▶ _DÉFIS_:
1 – Dans le texte sur le Royaume de Dieu, relevez toutes les régions du monde où, selon l'auteur, la plupart des dictatures se sont écroulées au cours des trois dernières décennies.
2 – D'après le texte sur le Royaume de Dieu, par quoi l'histoire des églises chrétiennes a-t-elle été éclairée pendant trop de siècles ?
3 – Poursuivez le texte sur le Royaume de Dieu à partir de sa dernière phrase.

▶ _TEXTE À LIRE_:
Qu’est-ce qui a donc changé en plus de 2000 ans ?

En quoi le Royaume de Dieu s’est-il approché ?

Eh bien, à l’encontre de tous les scepticismes et de toutes les incrédulités, nous l’annonçons haut et fort : depuis la venue de Jésus-Christ parmi nous, malgré les apparences, tout a changé ou plus exactement, pour reprendre une formule heureuse, l’Humanité tout entière est entrée dans le « déjà là » et le « pas encore » du Royaume de Dieu.

« Déjà là » sont présents les germes du royaume, avec ces millions d’hommes et de femmes de bonne volonté, avec ces bienfaiteurs célèbres de l’Humanité, ces hommes et ces femmes de foi, ces philosophes, ces écrivains, ces scientifiques, ces savants, ces artistes. Mais aussi avec tous ces inconnus qui savent très simplement donner un peu d’amour autour d’eux, à ceux qu’ils aiment, comme à ceux qu’ils aiment moins, voire à ceux qu’ils n’aiment pas.

 « Pas encore », lorsqu’on observe avec lucidité l’état d’une société qui n’est ni juste, ni fraternelle, à l’image d’ailleurs de l’histoire des églises chrétiennes qui, au lieu d’être le reflet fidèle du message d’amour et de paix que Jésus a prêché inlassablement jusque sur la croix, a été pendant trop de siècles éclairée par la lueur des bûchers, et éclaboussée par le sang des persécutions.

Quoiqu’il en soit, ces trois dernières décennies ont vu s’écrouler la plupart des dictatures, notamment en Amérique du sud et en Europe de l’Est et en partie en Afrique et reculer les guerres malgré les apparences, les froides statistiques le démontrent.

▶ _DONNÉES ENREGISTRÉES_:
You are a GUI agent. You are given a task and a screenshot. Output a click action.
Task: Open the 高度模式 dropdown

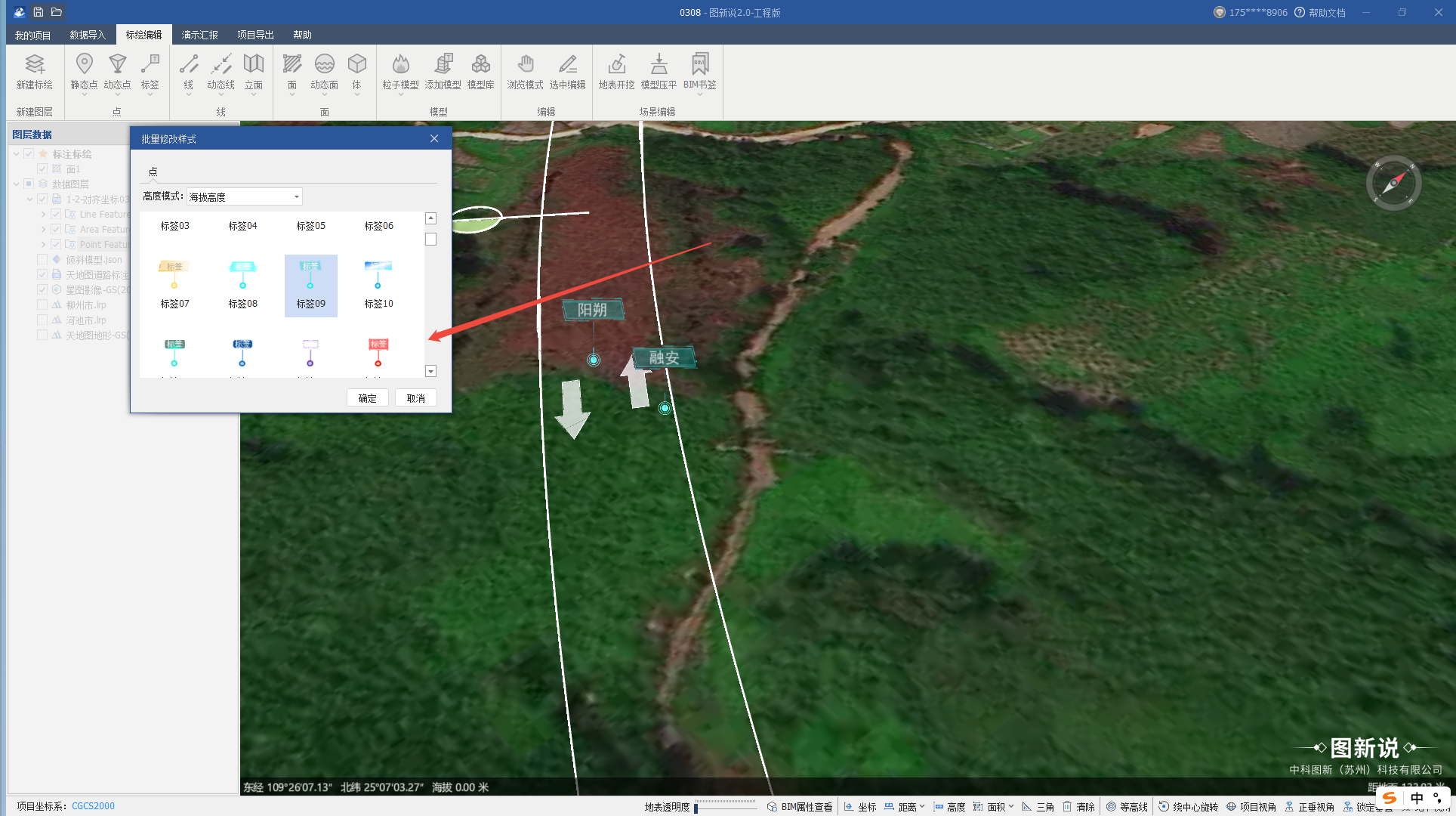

▶ _RÉPONSES PAR EXERCICE_:
1 – Amérique du Sud, Europe de l'Est, Afrique (en partie)

2 – Par la lueur des bûchers.

3 –
Ainsi, toutes les valeurs qualifiées trop souvent péjorativement de judéo-chrétiennes ont fait malgré tout petit à petit leur chemin, jusqu’à devenir sur le plan international la référence, au moins théorique, pour la quasi-totalité des États.

C’est ne pas faire à autrui ce que l’on ne veut pas subir de lui, c’est la proclamation de la liberté et de la dignité de tous les êtres humains quelles que soient leurs origines, le rejet de toute discrimination, le respect des femmes, la protection des enfants, le souci de soulager la misère, d’éviter la guerre, de protéger la Création, d’œuvrer pour une société plus humaine, etc… toutes perspectives tracées avec plus ou moins de bonheur par la plupart des traités internationaux, et particulièrement par la Déclaration Universelle des Droits de l’Homme de 1948.

En tout cela, le Royaume de Dieu s’est approché, et depuis le vieux livre de l’Ecclésiaste, depuis la venue de Jésus-Christ parmi nous, il y a bien quelque chose de nouveau sous le soleil : c’est que l’on est passé de l’apologie de la force chère aux sociétés antiques, et particulièrement au monde romain, à l’exhortation à l’amour du prochain, et à la préparation d’une ère de paix, de justice, et d’amour mutuel.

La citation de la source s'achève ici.